Potash Ridge's Blawn Mountain potash project, 90 km northwest of Cedar City, Utah. Credit: Potash Ridge Potash Ridge's Blawn Mountain potash project, 90 km northwest of Cedar City, Utah. Credit: Potash Ridge

VANCOUVER — A prefeasibility study suggests Potash Ridge’s (TSX: PRK; US-OTC: POTRF) Blawn Mountain project in Utah could be transformed for US$1.1 billlion into an economic, long-life, open-pit mine producing high-quality potash.

Blawn Mountain is home to alunite, a mineral made of sulphate, potassium and aluminum that occurs in potassium-rich volcanic rocks. The alunite at Blawn Mountain can be processed to produce three marketable substances: sulphate of potash (SOP), sulphuric acid and alumina.

SOP is the main goal. A less common form of potash, SOP is used as a fertilizer instead of muriate of potash (MOP) whenever chloride ions are undesirable. This is the case with tobacco, nuts, tea and some fruits and vegetables, as well as in places where irrigation water already carries considerable chloride.

“SOP is a premium potash product that trades at a significant premium over regular potash,” said Guy Bentinck, Potash Ridge’s president and CEO, in a conference call. “The market for SOP is not really subject to a lot of the dynamics that you may be familiar with in terms of regular potash, largely because there is a significant undersupply of the product.”

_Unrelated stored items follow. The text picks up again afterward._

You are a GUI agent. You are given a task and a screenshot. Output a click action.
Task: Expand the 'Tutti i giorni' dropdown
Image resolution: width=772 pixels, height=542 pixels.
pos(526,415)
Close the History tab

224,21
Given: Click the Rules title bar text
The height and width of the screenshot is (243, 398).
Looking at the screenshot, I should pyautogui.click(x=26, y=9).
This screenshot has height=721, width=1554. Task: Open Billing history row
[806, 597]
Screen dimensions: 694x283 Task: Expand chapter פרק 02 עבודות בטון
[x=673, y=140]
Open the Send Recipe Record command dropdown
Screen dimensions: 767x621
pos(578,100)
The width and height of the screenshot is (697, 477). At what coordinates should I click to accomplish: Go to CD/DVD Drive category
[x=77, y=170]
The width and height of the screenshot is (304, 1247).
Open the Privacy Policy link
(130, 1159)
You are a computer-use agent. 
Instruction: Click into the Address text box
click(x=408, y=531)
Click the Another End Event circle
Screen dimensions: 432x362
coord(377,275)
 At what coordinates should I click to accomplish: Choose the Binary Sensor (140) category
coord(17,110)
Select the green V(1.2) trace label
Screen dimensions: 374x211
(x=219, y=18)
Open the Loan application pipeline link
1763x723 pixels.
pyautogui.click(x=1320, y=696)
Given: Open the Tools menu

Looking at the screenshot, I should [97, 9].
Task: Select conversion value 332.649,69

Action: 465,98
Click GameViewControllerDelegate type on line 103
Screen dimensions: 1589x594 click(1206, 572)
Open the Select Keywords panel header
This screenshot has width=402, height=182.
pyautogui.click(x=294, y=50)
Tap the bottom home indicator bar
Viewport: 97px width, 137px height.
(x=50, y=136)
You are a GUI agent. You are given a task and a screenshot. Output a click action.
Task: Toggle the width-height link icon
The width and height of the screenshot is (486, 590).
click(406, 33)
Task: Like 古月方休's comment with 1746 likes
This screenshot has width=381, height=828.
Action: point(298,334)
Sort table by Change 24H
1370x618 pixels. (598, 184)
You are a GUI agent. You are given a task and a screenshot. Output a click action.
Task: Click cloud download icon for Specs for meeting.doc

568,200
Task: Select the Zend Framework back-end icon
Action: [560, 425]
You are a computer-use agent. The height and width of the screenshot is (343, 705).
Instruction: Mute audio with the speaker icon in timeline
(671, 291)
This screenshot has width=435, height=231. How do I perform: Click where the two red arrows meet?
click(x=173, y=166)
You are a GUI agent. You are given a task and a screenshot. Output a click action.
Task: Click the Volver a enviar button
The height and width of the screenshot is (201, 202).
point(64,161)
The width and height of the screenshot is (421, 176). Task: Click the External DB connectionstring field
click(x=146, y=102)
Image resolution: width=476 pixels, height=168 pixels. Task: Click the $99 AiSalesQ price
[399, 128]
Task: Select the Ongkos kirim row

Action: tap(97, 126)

Potash Ridge wants to feed that under-supplied market. At present there is only one SOP producer in the U.S., and it cannot meet demand. Farmers in the U.S. consume 350,000 tonnes of SOP annually, of which almost a quarter is imported.

SOP usually commands a premium over MOP, but this situation of constrained supply means U.S. farmers pay an even larger premium for SOP. In the third quarter of 2013, the average SOP price in the western U.S. was US$646 per ton, or 130% above the average MOP price.

To take advantage of North American SOP demand, Potash Ridge is pushing Blawn Mountain ahead as quickly as possible. A year ago the company released a preliminary economic assessment (PEA) for the project. The focus since then has been on optimizing the processing flow sheet, which is apparent in the new prefeasibility study.

The study outlines an open-pit mine churning out 10.4 million tons (9.4 million tonnes) of ore annually to produce an average 585,000 tonnes of SOP each year. The process would also produce 1.3 million tonnes of sulphuric acid annually.

Reserves defined to date could feed such an operation for 40 years. The reserves, which total 386.4 million proven and probable tonnes of alunite, are contained within two zones, known as Areas 1 and 2. Two more mineralization zones — Areas 3 and 4 — have seen limited modern exploration but offer potential for resource expansion.

To transform alunite into SOP and sulphuric acid, a facility at Blawn Mountain would first crush and grind the ore. Next the ground material would be thickened and filtered, and then calcined. Hot water would then be used to leach SOP from the calcined material.

The leach slurry would be filtered and the dissolved SOP recovered and recrystallized. The SOP would then be ready for drying, compacting, packaging and load-out. Meanwhile the alumina-silicate leach residue would be deposited in a free-draining stockpile. Sulphuric acid would be recovered from the off-gases.

Using an average SOP price of US$649 per ton over the 40-year project life and a 10% discount rate, Blawn Mountain carries an after-tax net present value (NPV) of US$1 billion and would generate a 20.5% after-tax internal rate of return.

The project’s expected capital costs to total US$1.12 billion, most of which — US$954 million — would go towards the process plant. For that investment Potash Ridge could produce a ton of SOP of US$218, including royalties. Contained operating costs mean the project could repay its sizable capital cost in five years.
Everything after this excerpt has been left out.